Wherever Hadhramis migrated to, they would settle down in a place and influence it, particularly by preaching and spreading Islam. In turn, whenever any of them managed to return to Hadhramaut, he would bring back home other cultural influences: architecture, food and cuisine, clothing, music and new ideas. That influence that Hadhramis took with them to foreign lands, is particularly visible on the many islands and coast of Eastern Africa; and many parts of Indonesia, Singapore and Malaysia. And the influences the Hadharem brought back home, is there in Hadhramout too.

Once on the East African coast, the Hadhramis, if they had money - would start a small shop; or start selling whatever is in demand from door to door, street to street. Those who had no money, quickly found work. They would normally work for other Hadhramis who had migrated earlier.
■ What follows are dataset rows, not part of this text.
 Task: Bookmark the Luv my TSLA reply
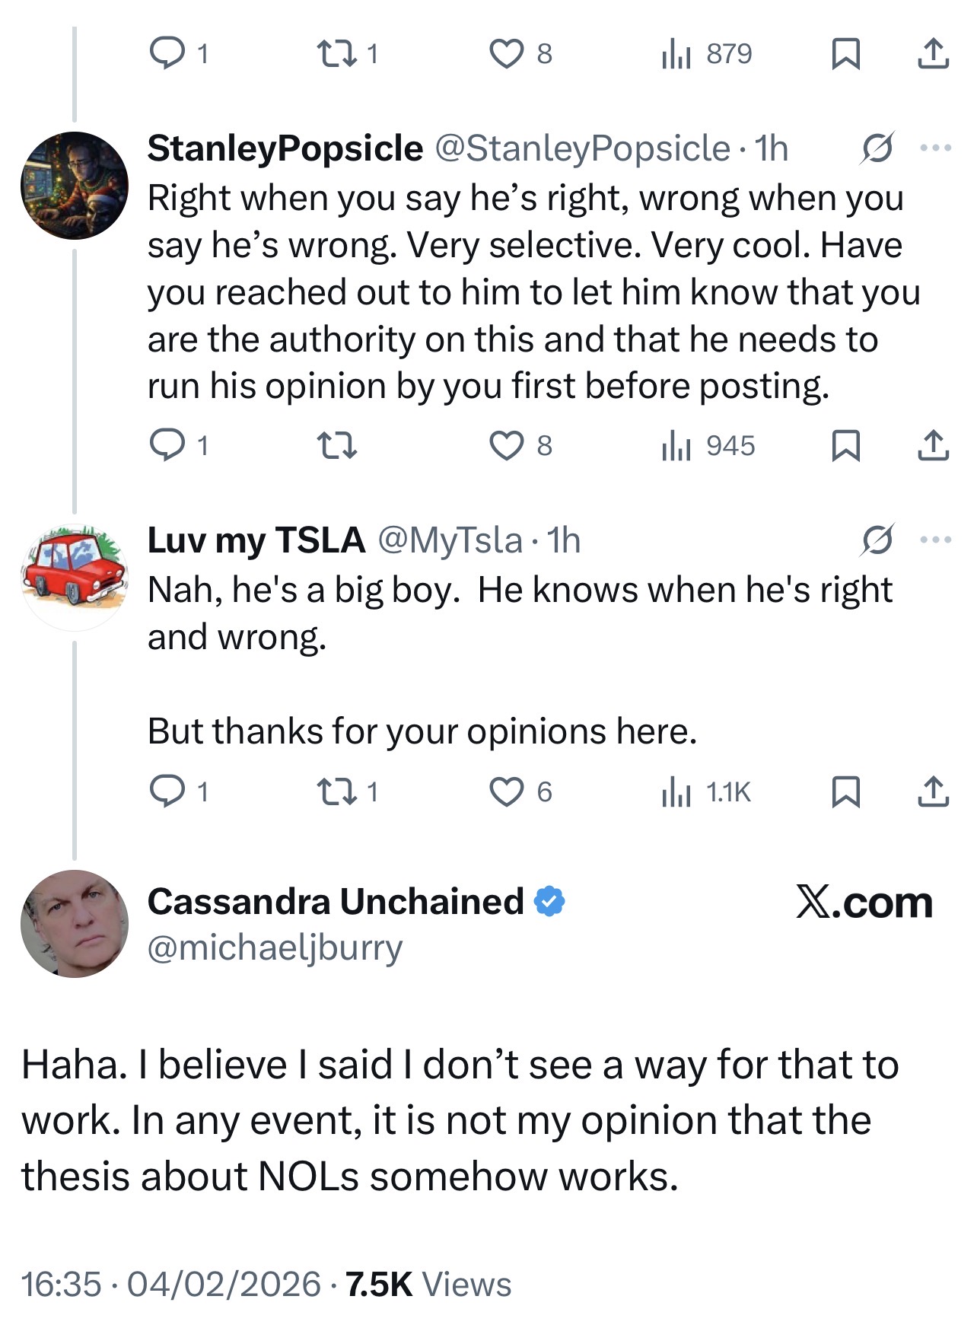(x=845, y=792)
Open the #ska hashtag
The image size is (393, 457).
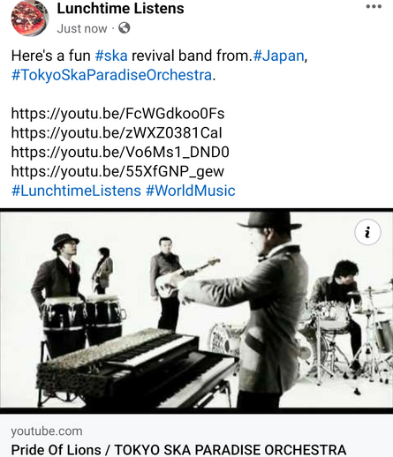(x=111, y=56)
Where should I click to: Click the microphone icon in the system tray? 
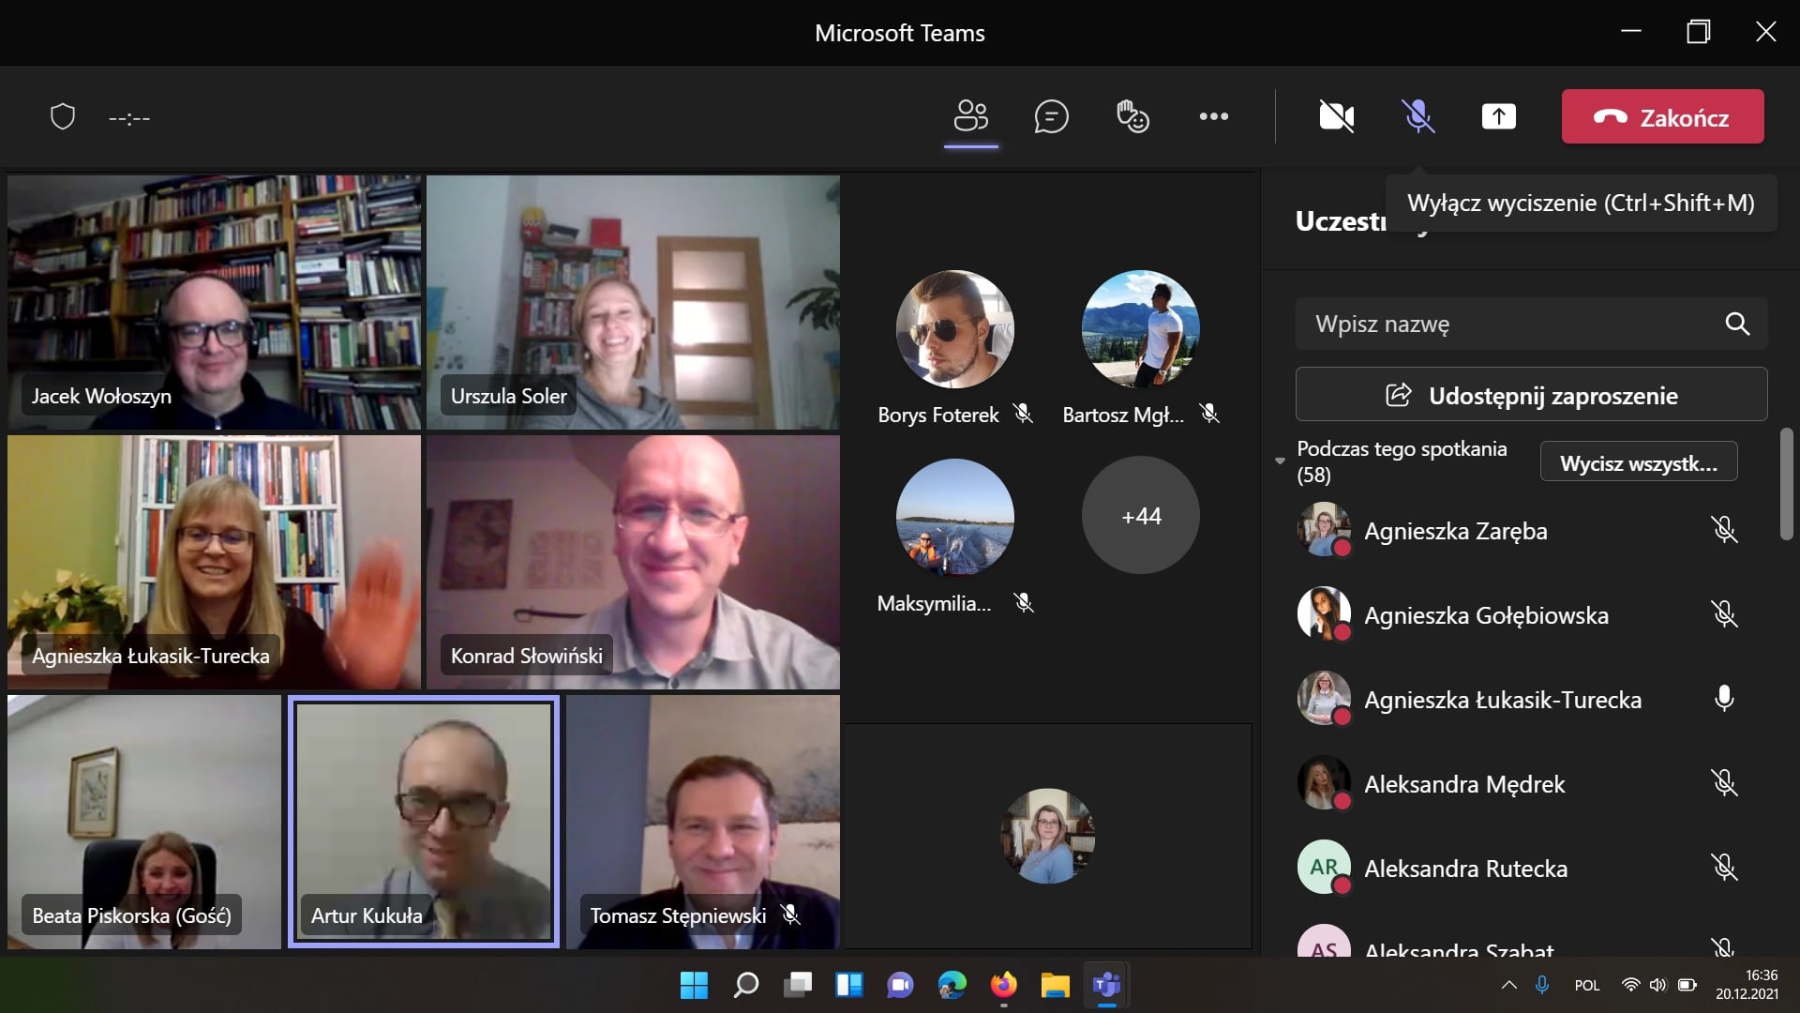pyautogui.click(x=1542, y=985)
These Hadhrami migrations, to the coast of Eastern Africa and the islands close by, utterly transformed these areas. The Hadhramization of the coast of Africa, especially: Lamu Island and its environs, Mombasa, Zanzibar Island, the Comoros, Kilwa, Dar es Salaam, Tanga and many other parts of the East African coast - was no less than a revolution. The Hadharem, mainly through the sayyids (known as the sharifs in East Africa) from Tarim - brought into Eastern Africa: literacy, knowledge and Islamic culture; Islamic culture very much influenced by the sayyids.
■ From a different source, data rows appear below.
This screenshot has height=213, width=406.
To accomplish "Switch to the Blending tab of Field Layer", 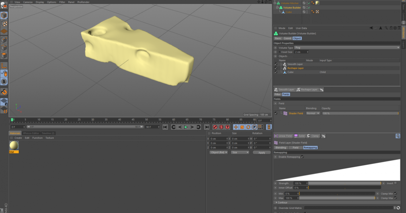I will [281, 147].
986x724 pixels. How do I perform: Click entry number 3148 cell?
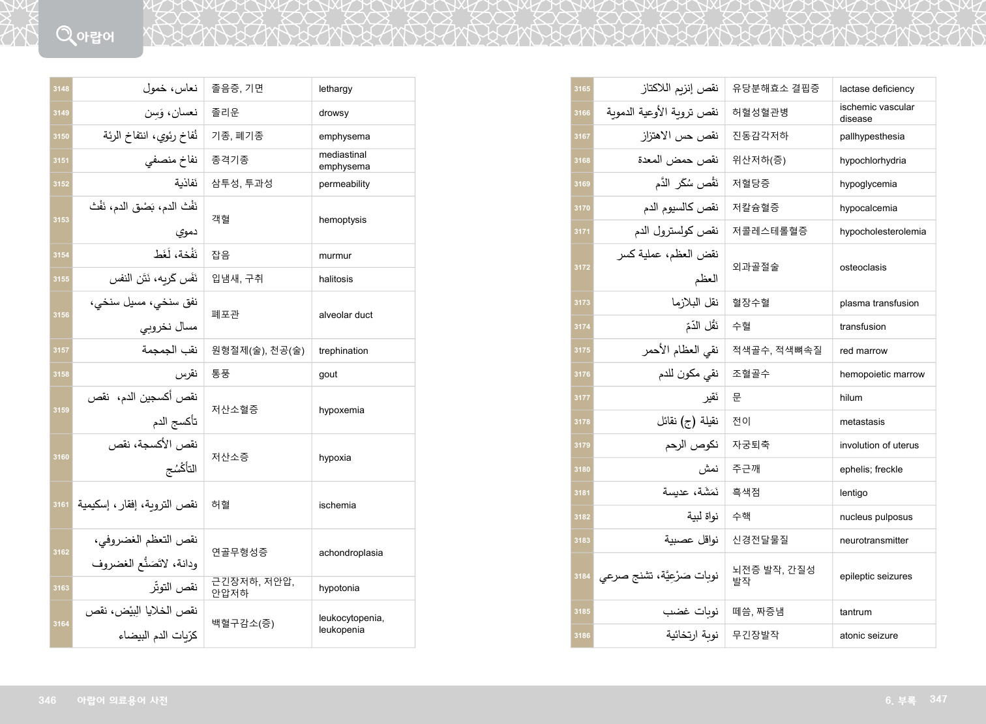coord(61,89)
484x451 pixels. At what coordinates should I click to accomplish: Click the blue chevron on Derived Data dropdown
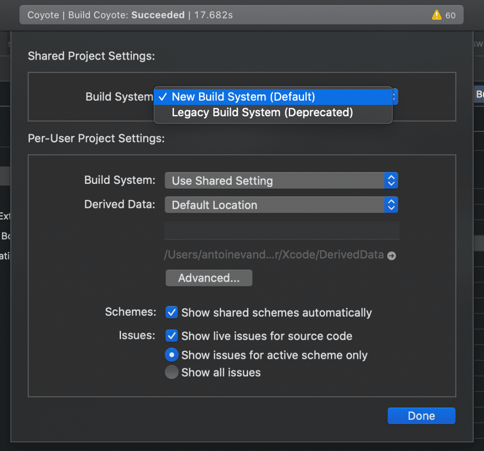click(391, 205)
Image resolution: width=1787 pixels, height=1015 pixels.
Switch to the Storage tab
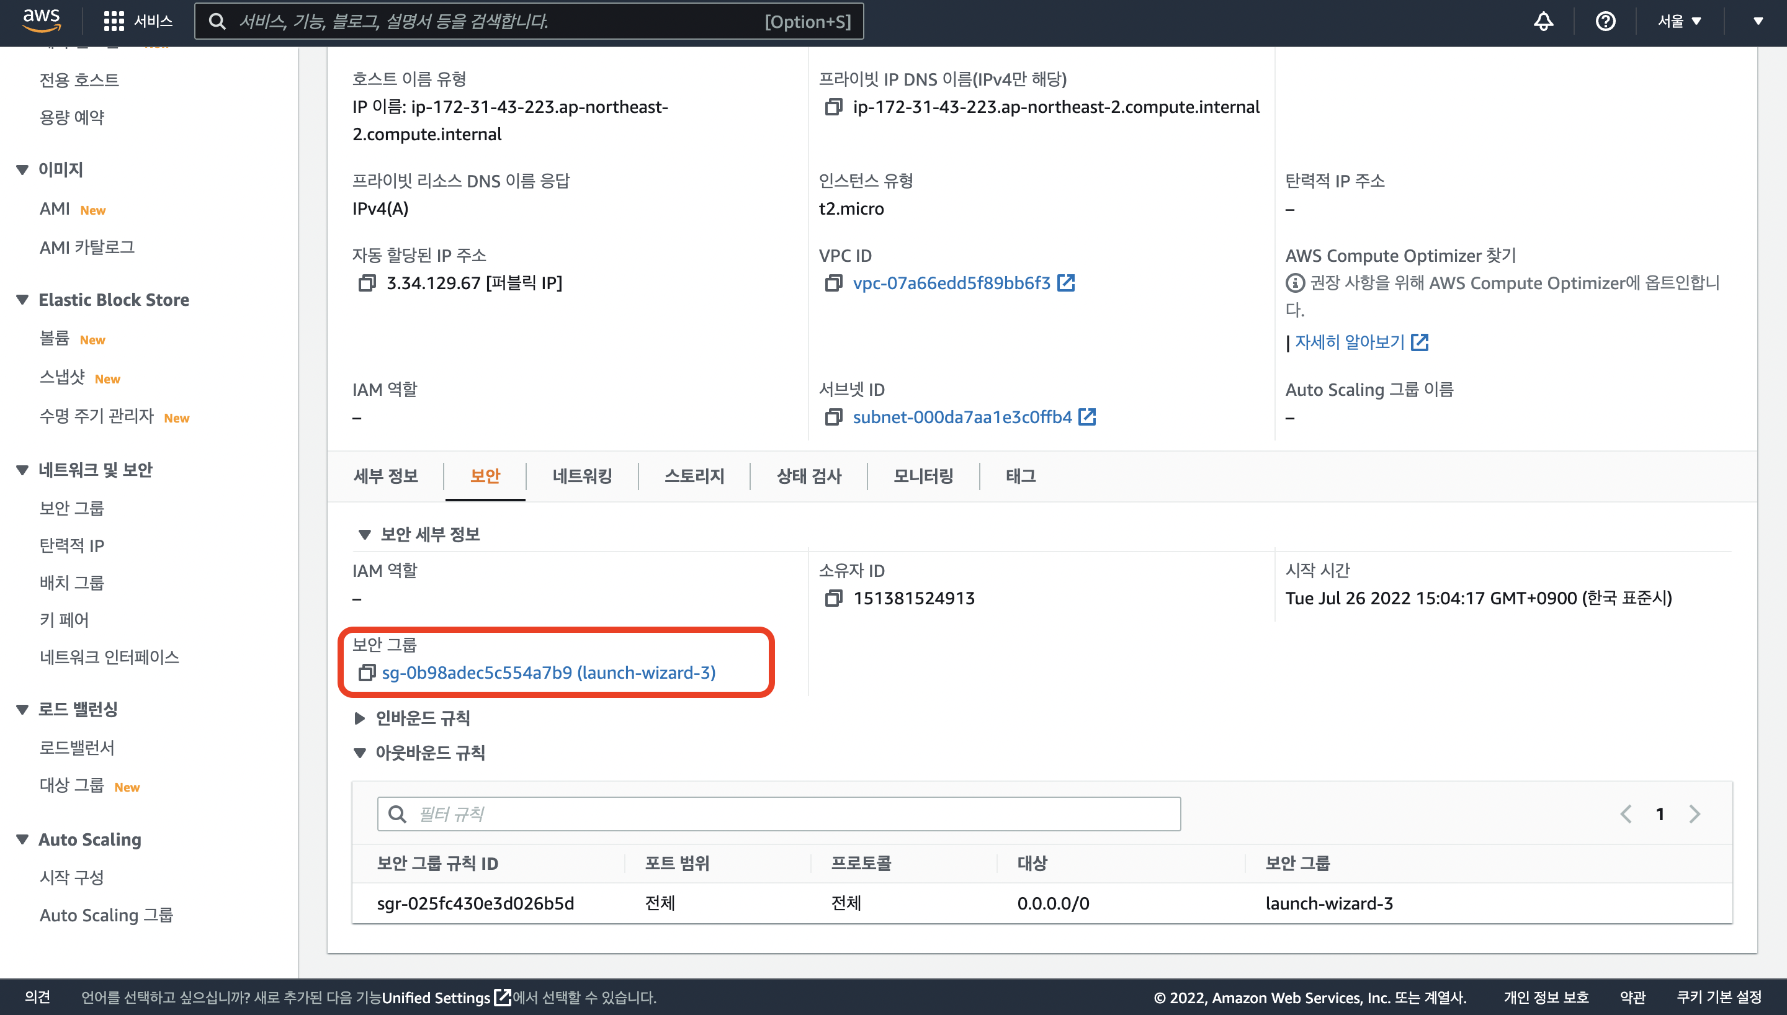pos(694,476)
As most of the migrant Hadharem did not bring their women to wherever they migrated to, the next thing they did after finding livelihoods, was to marry. Most of those who had migrated earlier, married indigenous, converted to Islam, Africans. Those who migrated later, married the daughters of these, who were of mixed Arab-African blood. Gradually, with time, most of the progeny of the Hadharem lost touch with the ancestral home: Hadhramout. Most, never learnt Arabic and spoke mainly Swahili or another African language; although most learned how to read the Noble Qur'an perfectly. In many parts of Eastern Africa, due to the intermarriage with Africans, the Hadharem now look very much African. Due to that, the Swahili culture and language - a mixture of Hadhrami and African, is now predominant. To date, there hasn't been a proper, detailed research on the Hadhrami migration and extensive influence in Eastern Africa.
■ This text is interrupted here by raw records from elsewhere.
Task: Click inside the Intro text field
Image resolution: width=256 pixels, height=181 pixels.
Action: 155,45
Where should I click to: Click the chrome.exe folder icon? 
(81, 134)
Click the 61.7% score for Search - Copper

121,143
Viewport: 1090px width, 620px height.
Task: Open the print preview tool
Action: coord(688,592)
To this day, Hadhrami influence is still very much evident, particularly along the Kenyan and Tanzanian coast, and the nearby islands; extending all the way to the coast of Mozambique and Northern Madagascar. Go to any of the main Eastern African towns on the coast: Dar es Salaam, Tanga and Mombasa in particular; or the nearby islands - Zanzibar and the Comoros in particular - and the Hadhrami influence is still very much there. Since the 1970s, due to the oil boom in Saudi Arabia and the Gulf countries, many Hadharem and their progeny have migrated to these countries. And due to Hadhramout having improved very much economically and it being more secure; many of the Hadhramis or their descendants from Eastern Africa, have moved back.

Today, in Eastern Africa, Hadhrami communities are still there in all the major coastal towns and on the nearby islands. They are much better off economically, too, due to remittances sent back from Saudi Arabia and the Gulf. And do not be surprised, to find this lone Hadhrami family in some very remote village or small trading center in Tanzania or Kenya or Uganda or even in Rwanda or the Congo (DRC) or Malawi. A Hadhrami family, whose menu still has dry salted, shark meat; who still highly value honey and dates. A Hadhrami family, with a father who still puts on a loins cloth.